> [Material to process]
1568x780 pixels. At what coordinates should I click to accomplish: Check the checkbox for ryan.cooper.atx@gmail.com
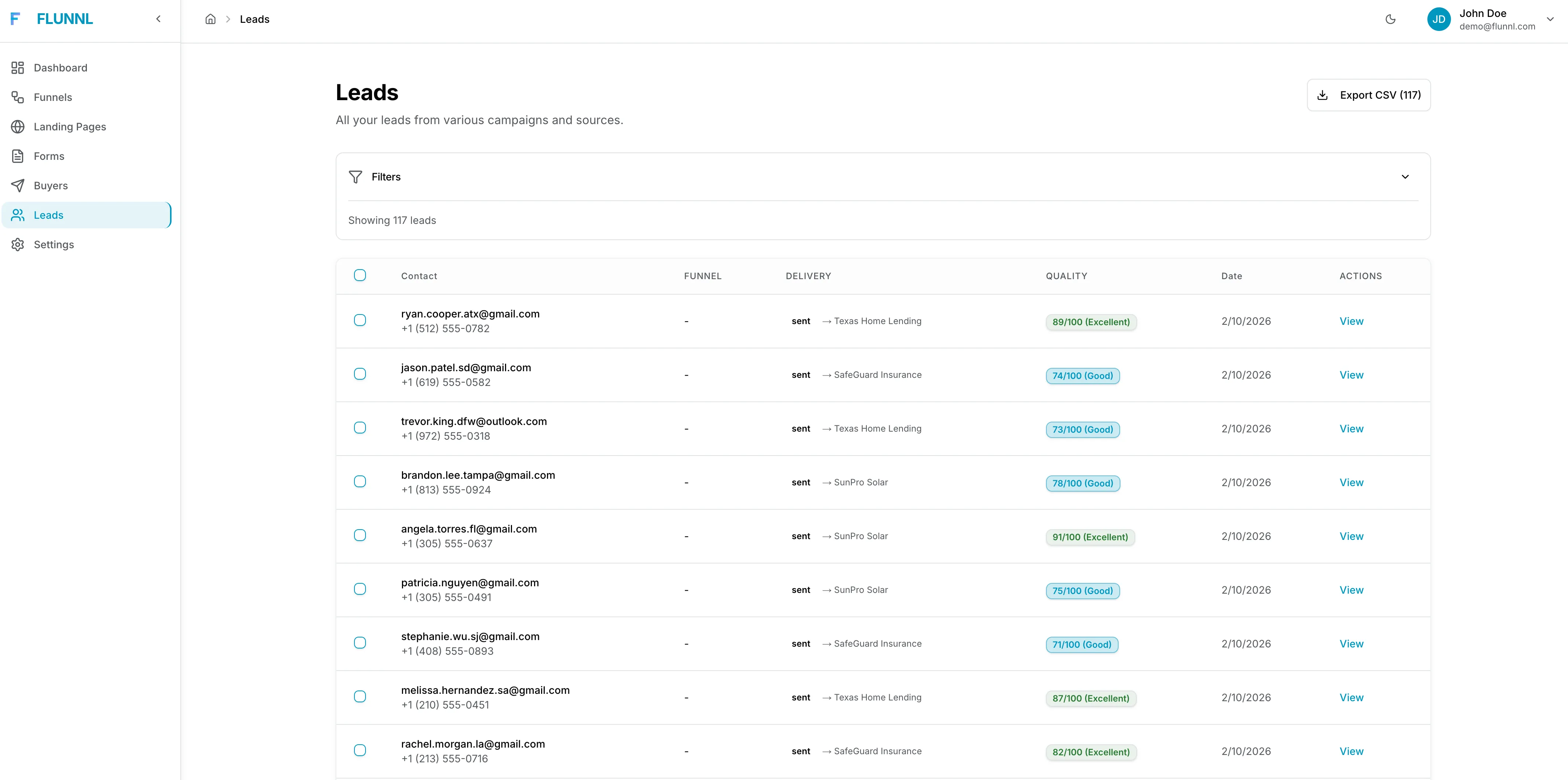360,320
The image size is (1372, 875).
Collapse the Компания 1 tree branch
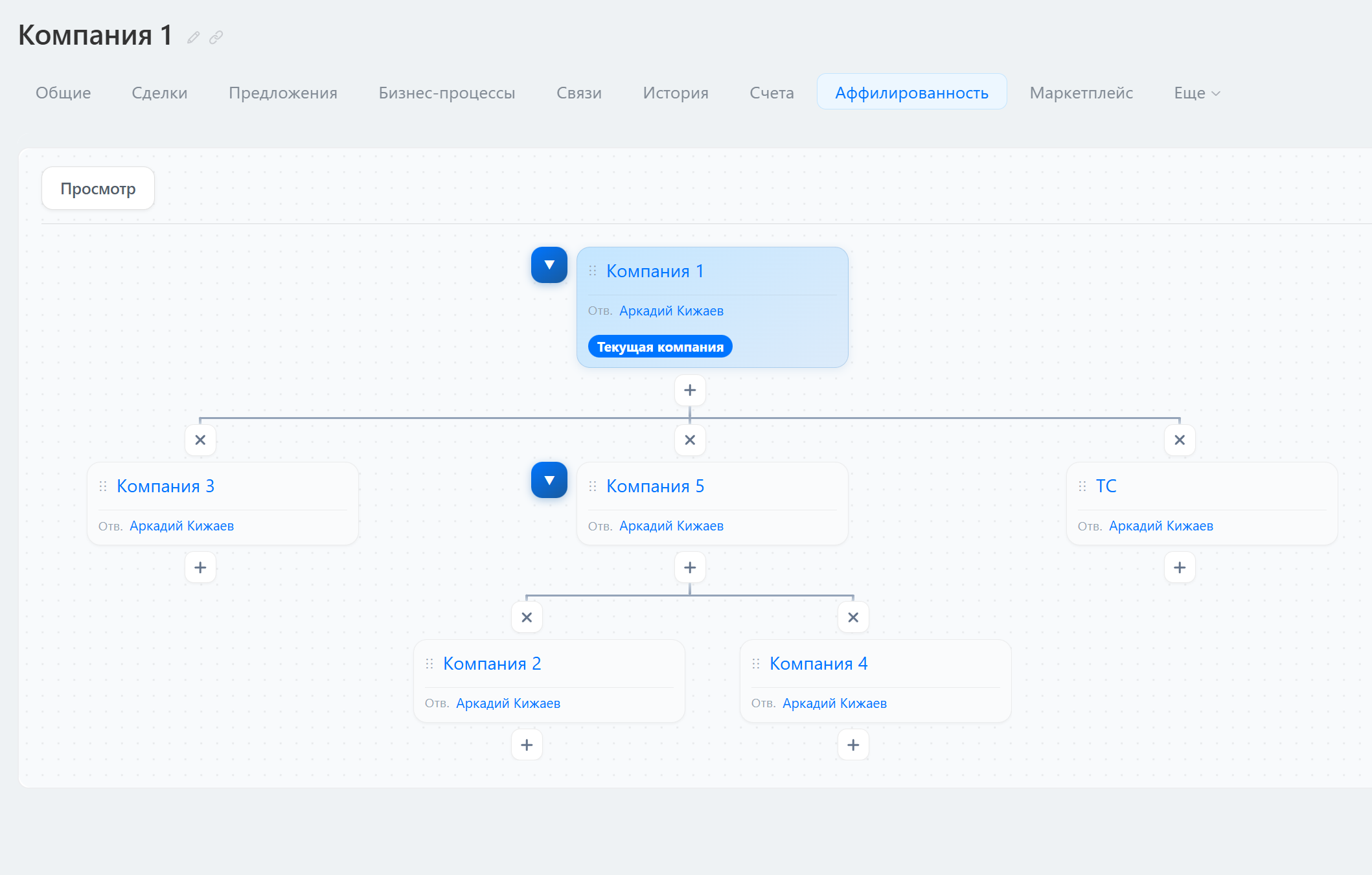[x=549, y=265]
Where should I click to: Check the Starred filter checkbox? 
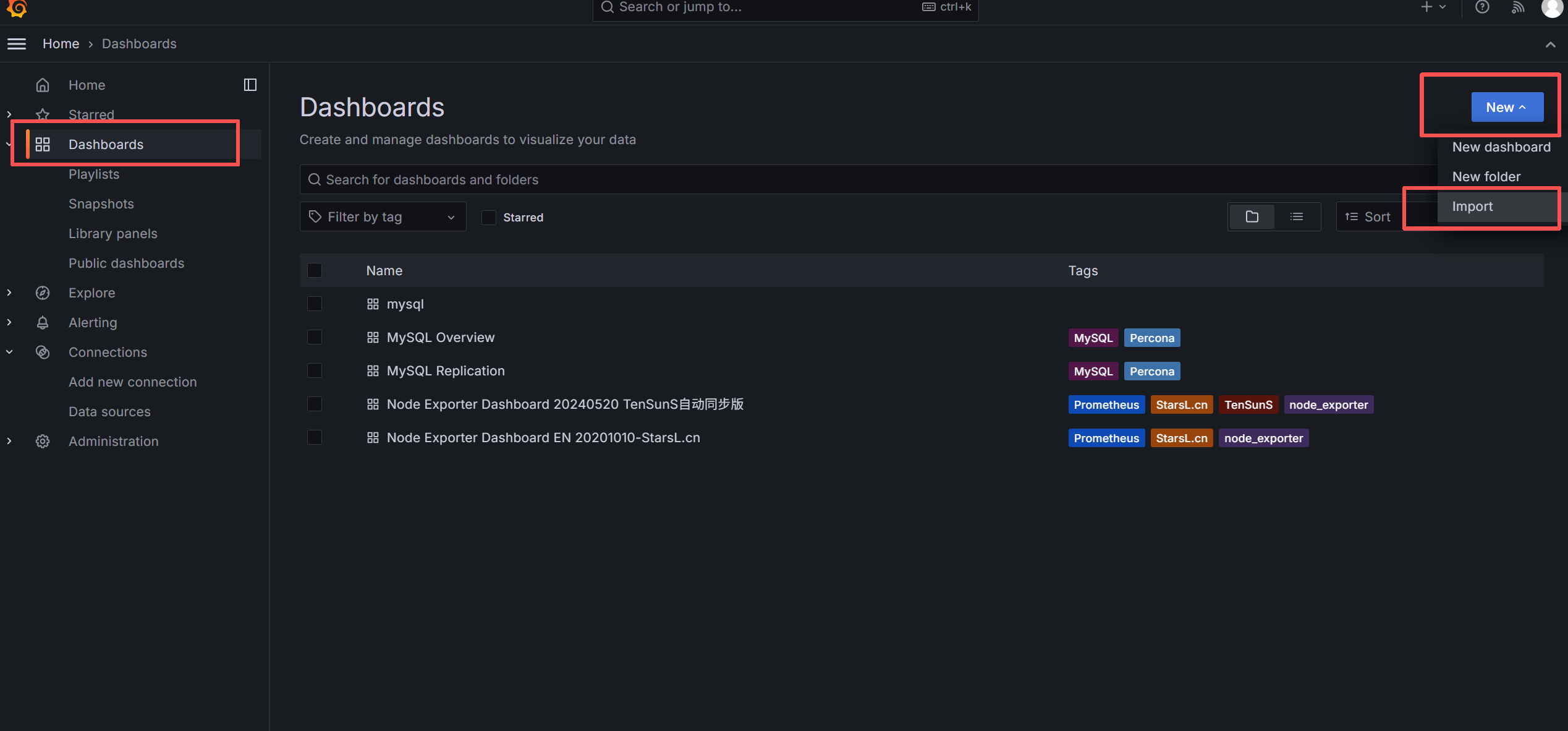pos(489,217)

> [Problem requirements] Pictures are to be excluded; all other material must be transcribed exactly.

> [Exercise response]
1568x780 pixels. At what coordinates should I click to accomplish: Check the checkbox for ryan.cooper.atx@gmail.com
360,320
The image size is (1372, 875).
Collapse the Компания 1 tree branch
[x=549, y=265]
Where should I click to: Check the Starred filter checkbox? 
pos(489,217)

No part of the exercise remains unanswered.